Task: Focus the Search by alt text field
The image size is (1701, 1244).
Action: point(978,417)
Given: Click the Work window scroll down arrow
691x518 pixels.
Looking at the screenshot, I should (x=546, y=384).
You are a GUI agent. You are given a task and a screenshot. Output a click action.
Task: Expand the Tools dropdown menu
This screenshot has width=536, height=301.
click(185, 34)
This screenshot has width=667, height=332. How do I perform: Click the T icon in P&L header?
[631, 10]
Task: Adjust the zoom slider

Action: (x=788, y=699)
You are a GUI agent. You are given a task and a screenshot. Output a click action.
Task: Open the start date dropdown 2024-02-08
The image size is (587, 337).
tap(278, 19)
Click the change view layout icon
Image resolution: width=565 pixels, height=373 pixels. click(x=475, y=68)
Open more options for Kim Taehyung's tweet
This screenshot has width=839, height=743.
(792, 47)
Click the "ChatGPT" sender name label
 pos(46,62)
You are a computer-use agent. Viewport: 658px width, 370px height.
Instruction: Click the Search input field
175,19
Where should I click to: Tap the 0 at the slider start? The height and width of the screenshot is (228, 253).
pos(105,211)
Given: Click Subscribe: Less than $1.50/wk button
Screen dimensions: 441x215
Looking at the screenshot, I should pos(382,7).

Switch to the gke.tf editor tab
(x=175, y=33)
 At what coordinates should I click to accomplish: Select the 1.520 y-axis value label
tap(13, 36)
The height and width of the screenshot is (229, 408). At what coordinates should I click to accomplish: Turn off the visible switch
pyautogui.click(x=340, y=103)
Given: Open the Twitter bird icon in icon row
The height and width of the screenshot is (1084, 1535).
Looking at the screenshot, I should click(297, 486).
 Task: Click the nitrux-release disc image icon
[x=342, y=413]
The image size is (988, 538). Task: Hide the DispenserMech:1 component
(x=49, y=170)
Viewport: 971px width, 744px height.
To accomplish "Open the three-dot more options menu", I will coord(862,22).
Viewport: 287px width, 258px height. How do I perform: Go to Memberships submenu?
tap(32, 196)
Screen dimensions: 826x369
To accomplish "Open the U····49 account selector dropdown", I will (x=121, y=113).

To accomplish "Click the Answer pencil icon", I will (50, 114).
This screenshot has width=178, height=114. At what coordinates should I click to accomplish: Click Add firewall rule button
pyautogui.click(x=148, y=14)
++++++++++++++++++++
(Written instruction)
Show each of the lines above that contains the string "accomplish". Case counts.

(Task response)
 At what coordinates should I click to accomplish: Select the 1.520 y-axis value label
The height and width of the screenshot is (229, 408). At what coordinates should I click to accomplish: Turn off the visible switch
To accomplish "Open the three-dot more options menu", I will coord(862,22).
To accomplish "Open the U····49 account selector dropdown", I will (x=121, y=113).
To accomplish "Click the Answer pencil icon", I will (50, 114).
This screenshot has width=178, height=114. At what coordinates should I click to accomplish: Click Add firewall rule button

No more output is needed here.